### INFORMATION GIVEN
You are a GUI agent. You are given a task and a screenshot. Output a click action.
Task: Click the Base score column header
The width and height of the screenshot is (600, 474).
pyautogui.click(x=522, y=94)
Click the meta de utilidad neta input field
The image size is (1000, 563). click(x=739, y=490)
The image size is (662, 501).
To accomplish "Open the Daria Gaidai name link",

### DESCRIPTION OF THE TASK
Copy the entries word for word.

### TASK RESULT
You are a GUI agent. You are given a task and a screenshot. Output a click action.
Task: Click the Base score column header
The width and height of the screenshot is (600, 474).
pyautogui.click(x=522, y=94)
Click the meta de utilidad neta input field
The image size is (1000, 563). click(x=739, y=490)
The image size is (662, 501).
To accomplish "Open the Daria Gaidai name link",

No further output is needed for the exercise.